Ottoman Empire was going to fail - it was just a matter of time. Also, the Ottoman Empire in 1914 did not control Arabia except for loose control of the Red Sea shore. So while they would have the oil fields in modern Iraq, nearly all those in modern Saudi Arabia (and modern Iran) were outside Ottoman control.

Austria too was weakening to the point where internal nationalist forces would surely have been a problem eventually.

No Israel and probably no League Of Nations to set the stage for the United Nations could be significant.

Russian monarchy's survival is probably not as sure a thing either: Russia has still been beaten again and the people are still unhappy. It wouldn't go down like it did in 1917 by any means, but continued discontent among the populace - especially if it spread to the army - could lead to an eventual toppling of the Romanov dynasty. Whether the Communists could have capitalized on that slower upheaval is more doubtful.

US-Japan war probably still happens.

Josh wrote: "Ottoman Empire was going to fail - it was just a matter of time. Also, the Ottoman Empire in 1914 did not control Arabia except for loose control of the Red Sea shore. So while they would have th. "

Since the Ottoman Empire had been sick for several hundred years but still functioning, I don't think its early demise can be assumed. Especially if the young Turks come to influence and shape the extended empire. Without British backing of the Arabs I sort of assumed the Turks would reconquer the Arabs especially as their German advisers and suppliers would be plentiful. It is really hard to pull together convincing arguments on what-if scenarios and I can't really argue with anything you have stated.

I am not sure it was a possibility. They simply did not have the manpower to make a breakout move on the Western Front nor did they have the naval power to contest the Royal Navy. That said, Imperial Germany certainly could have fought to a stalemate and as Britain bled itself white with incompetent generalship and the French army was rocked with massive mutinies this is exactly would have happened - EXCEPTING of course the warmonger Woodrow Wilson looking out for the Wall Street bankers who had ill-advisedly backed the British and French with unsustainable war loans.
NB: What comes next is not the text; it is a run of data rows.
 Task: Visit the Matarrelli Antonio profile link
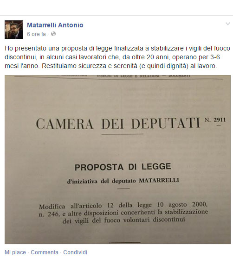pos(55,25)
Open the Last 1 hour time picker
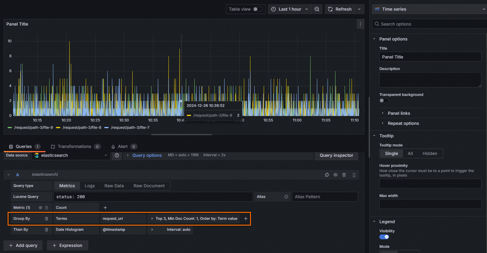Screen dimensions: 487x253 point(290,9)
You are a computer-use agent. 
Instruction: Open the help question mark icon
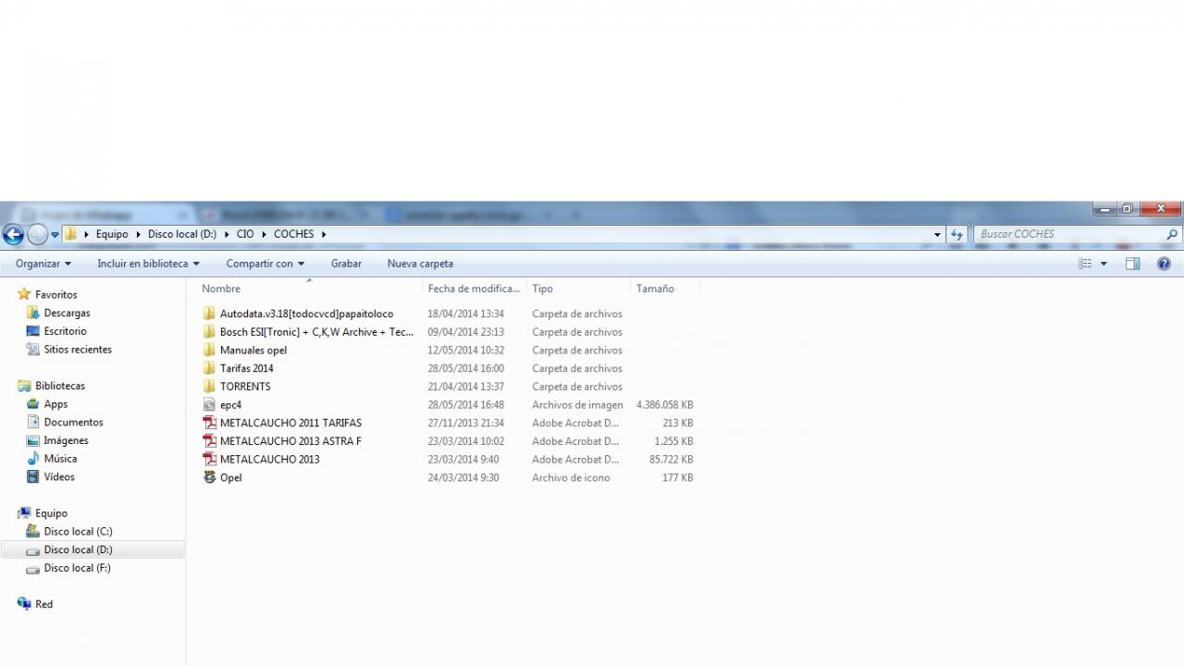[x=1164, y=264]
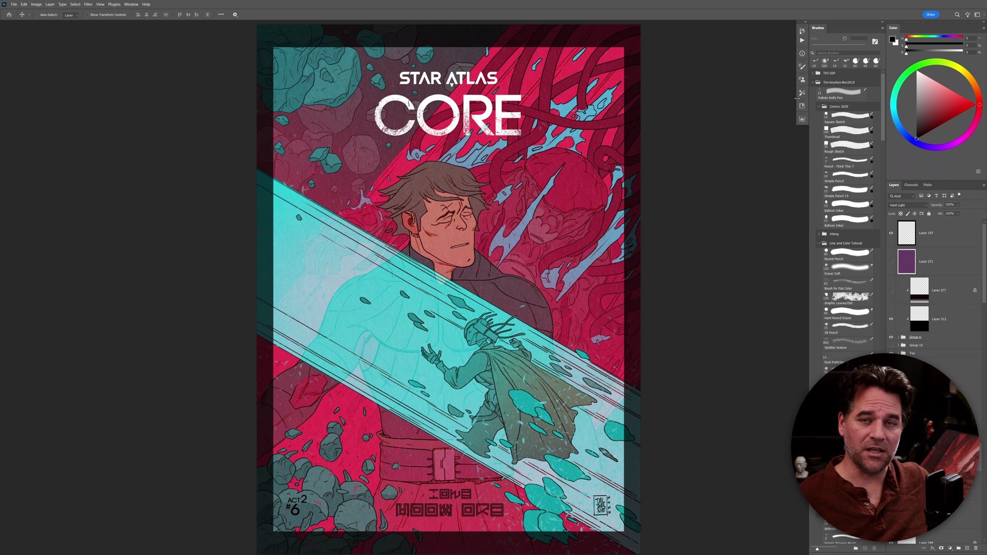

Wilson's intervention (in spite of a US electorate that firmly against involvement in the bloodbath of the Western Front) set the table for the dramatic turn in fortunes for Great Britain and France and the revenge orgy that became the Versailles Treaty and thus paved the way for just about everything else that went wrong for the remainder of the 20th Century.

Funny how Wilson's "I will not send American boys to fight in a European War" campaign rhetoric of 1916 sounds so similar to FDR's 1940 promises and LBJ's 1964 promises.